The Odyssey opens with the traditional invocation to the Muse of poetry, in which the poet asks for her assistance in telling his story and presents the theme of his poem, which is about a man who suffers through years of wandering before he is able to return home.

At the beginning of the story, Odysseus is being held prisoner on the island of Ogygia by the nymph Calypso, who wishes to marry him. At a council of the gods on Mt. Olympus, in which Poseidon, who is angry at Odysseus, is absent, Athena appeals for Odysseus' release. She then flies down to assist Telemachus, Odysseus' son. At Odysseus' house in Ithaca, the scene is chaos. His wife, Penelope, is being courted by suitors who, believing him to be dead, have taken over his house and lounge about wasting his wealth on endless feasts, which Telemachus is unable to stop.

Athena, disguised in human shape as Odysseus' friend Mentes, ruler of the Taphians, greets Telemachus, who apologizes for the condition of the house and asks for news of his father. Athena assures him that Odysseus is alive and advises him to go to Pylos and Sparta in search of news of his fate. She also asks him to call the Ithacan lords to an assembly in which he must ask Penelope's wooers to return to their own homes.

After Athena leaves, Penelope enters the hall, where a bard is singing about the pitiful return of the Achaeans (the ancient Greeks name for themselves) from Troy. She asks him to stop, as it reminds her of Odysseus. But Telemachus sends her back to her chamber and himself addresses the suitors, asking them to attend an assembly the next day in which he might ask them to leave his house. Eurymachus, one of the suitors, asks him who the visitor was. Telemachus replies that the guest was Mentes, though he knows in his heart that it was really Athena in disguise. Telemachus is unable to sleep that night and keeps thinking of Athena's advice of a journey in search of news of Odysseus.

Notes

The Odyssey, like The Iliad and other ancient Greek poems, begins with an invocation to the Muse. The opening lines here, however, are much less descriptive than those of The Iliad. The fantastic adventures of Odysseus are inadequately suggested in the reference to his encountering various cities and minds. The Cyclops and other monsters do not really have minds, and the only city seen by Odysseus is the capital of Phaecia. The poet emphasizes Odysseus' brave struggle to survive, but underplays Odysseus' failure to secure the return of his men. While Odysseus does look after them, he also takes risks with their lives and is often responsible for their deaths. Finally, the suitors and Odysseus' ultimate vengeance on them are not mentioned. The lapse is odd, as this conflict provides a central theme and occupies more than half of the poem.

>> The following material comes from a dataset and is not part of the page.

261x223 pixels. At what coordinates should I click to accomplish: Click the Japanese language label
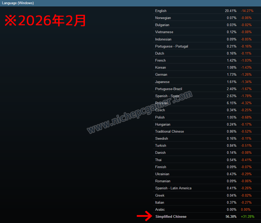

Ancient epics traditionally began "in media res" - in the middle of things. Thus, it may seem that Books 1- 4 could have been omitted by bards who wished to begin the tale with the more thrilling adventures of Odysseus. But the opening Books do serve a dramatic purpose. They show the general state of Ithaca and the plight of Penelope in the absence of Odysseus. This is important to any understanding of his difficulties on his return and of the necessity for him to extract vengeance on the suitors. These Books also show how little is known of Odysseus' fate and how anticipation of his return varies. This creates the suspense at which Homer excels. The other characters with which Odysseus will be associated are also introduced in these Books, adding to the epic's range and richness and helping to set its plot to work.

Book 1 prepares the way for much that comes later. It introduces the theme of the role of fate and the gods in human destiny through the decision of the gods to allow Odysseus to return home and Athena's helping of Telemachus. It also anticipates the dual nature of The Odyssey, in which elements of domestic comedy and elements of fable and fancy are combined into a unified whole.

Telemachus' development also begins here. Cast for a large part and unready for it, he begins to face his responsibilities and even to test his powers after being visited by Athena. His courage takes the suitors by surprise, and before long they are sufficiently afraid of him to plot his death. He, therefore, becomes an important participant in the action and later helps his father in slaying the suitors.